Ces données montrent le haut niveau de consommation de médicaments chez les personnes âgées résidant dans des structures d’hébergement et de soin à long terme, confirmant ce qui a également été rapporté aux Etats-Unis, au Canada, en Suède et en Autriche (voir les références dans Elseviers et al., 2010) avec, en particulier, une consommation élevée de médicaments psychotropes.
Même si, évidemment, les structures d’hébergement et de soin à long terme accueillent des personnes âgées ayant souvent de nombreux problèmes de santé, qui nécessitent un niveau élevé de traitement médicamenteux, les résultats obtenus par Elseviers et al. soulèvent de nombreuses questions.
D’une part, et de façon générale, on peut se demander dans quelle mesure il y a une réelle prise en compte des effets d’interactions entre médicaments, ainsi que des possibles réactions indésirables à certains d’entre eux. Par ailleurs, il est indéniable qu’une part de cette consommation médicamenteuse élevée est certainement liée à des prescriptions inadéquates, par exemple quant on voit le taux élevé de prescription de benzodiazépines.
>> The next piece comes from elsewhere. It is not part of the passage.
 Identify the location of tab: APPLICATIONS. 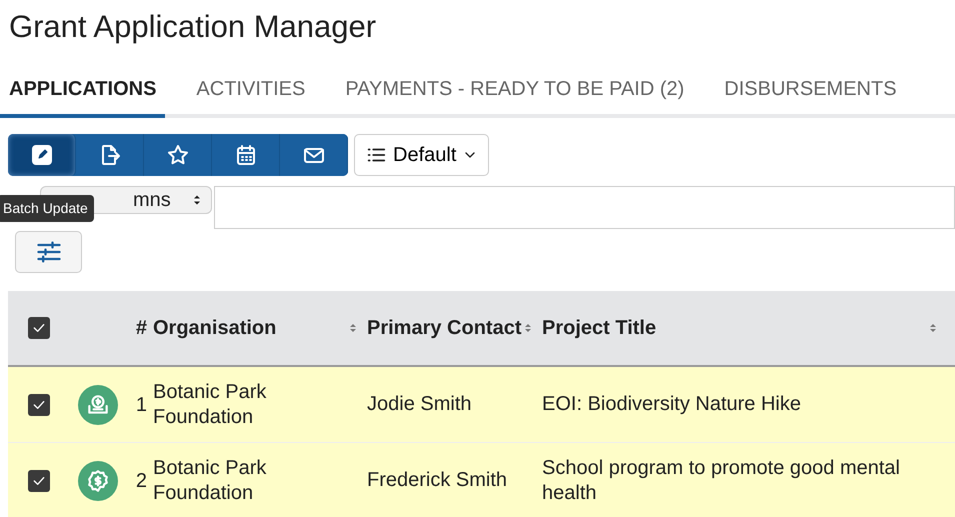
(83, 92).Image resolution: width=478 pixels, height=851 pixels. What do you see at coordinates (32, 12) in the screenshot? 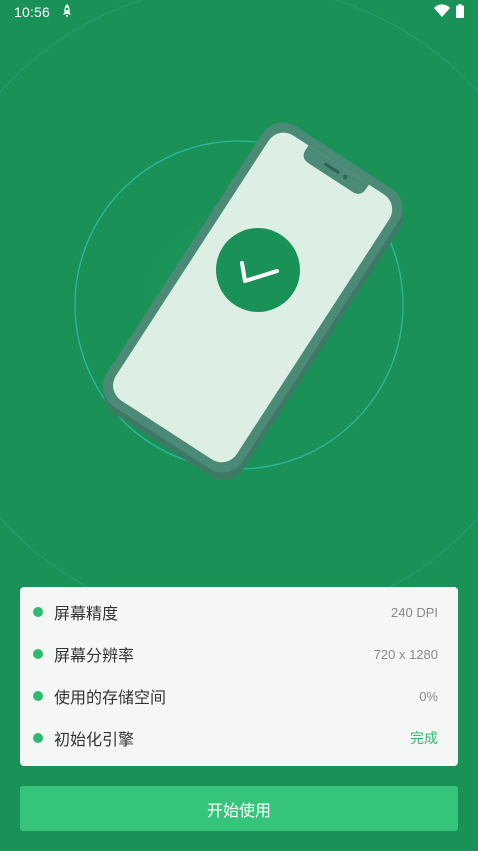
I see `status-time: 10:56` at bounding box center [32, 12].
On peut ainsi s’interroger sur les effets de la consommation de benzodiazépines, par exemple, sur le fonctionnement cognitif, le risque de chute ou encore le risque de délire. Par ailleurs, la consommation élevée d’antidépresseurs peut difficilement se justifier en regard des données empiriques montrant que leur efficacité est des plus réduite (voir notre chronique « L’efficacité des antidépresseurs : Un autre mythe à démonter ! »). D’autre part, la réduction de prescriptions médicamenteuses chez les personnes ayant reçu le diagnostic de « démence » soulève également des questions relatives au fait qu’un traitement utile au bien-être de la personne pourrait ne pas lui être administré, comme par exemple un antalgique.
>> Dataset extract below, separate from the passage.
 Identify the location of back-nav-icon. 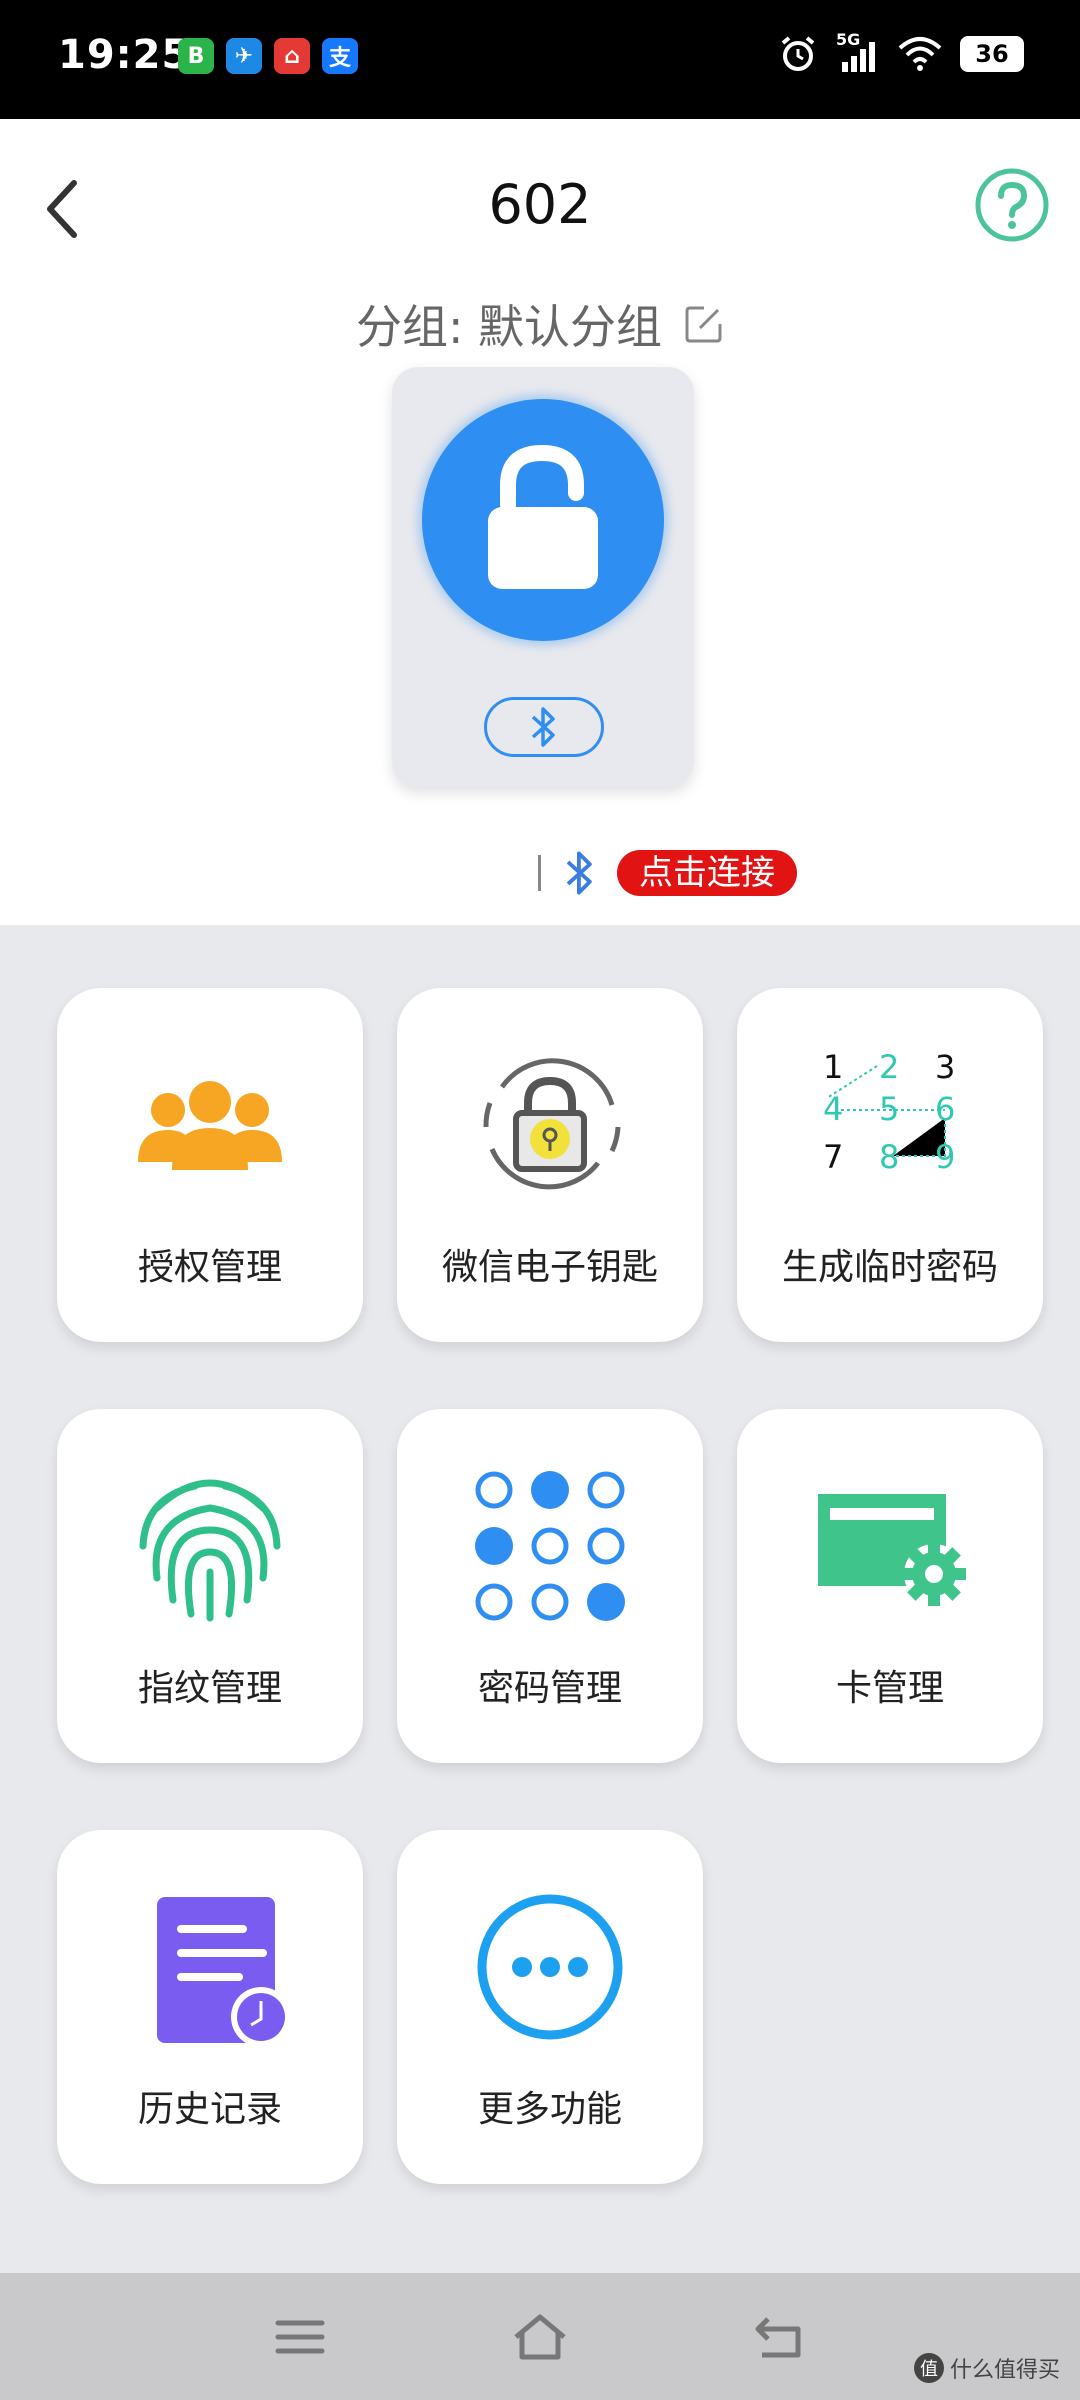
(780, 2337).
On voit là les dérives d’une approche essentiellement médicale de l’hébergement et du soin à long terme chez la personne âgée et la nécessité d’un changement de culture. De façon générale, il s’agirait de passer d’une philosophie et d’une pratique qui se focalisent sur la sécurité, l’uniformité et les questions médicales à une approche dirigée vers le résident, la promotion de sa santé (psychologique et physique) et de sa qualité de vie, en donnant toute leur place aux interventions non pharmacologiques (taillées sur mesure en fonction des caractéristiques de chaque personne) et en installant un système de contrôle rigoureux de la qualité et de la pertinence des prescriptions médicamenteuses (voir notre chronique « Les structures d’hébergement à long terme des personnes âgées : la nécessité d’un changement de culture »).
Elseviers, M.M., Vander Stichele, R.R., & Van Bortel, L. (2010). Drug utilization in Belgian nursing homes: impact of resident’s and institutional characteristics. Pharmacoepidemiology and Drug Safety, à paraître.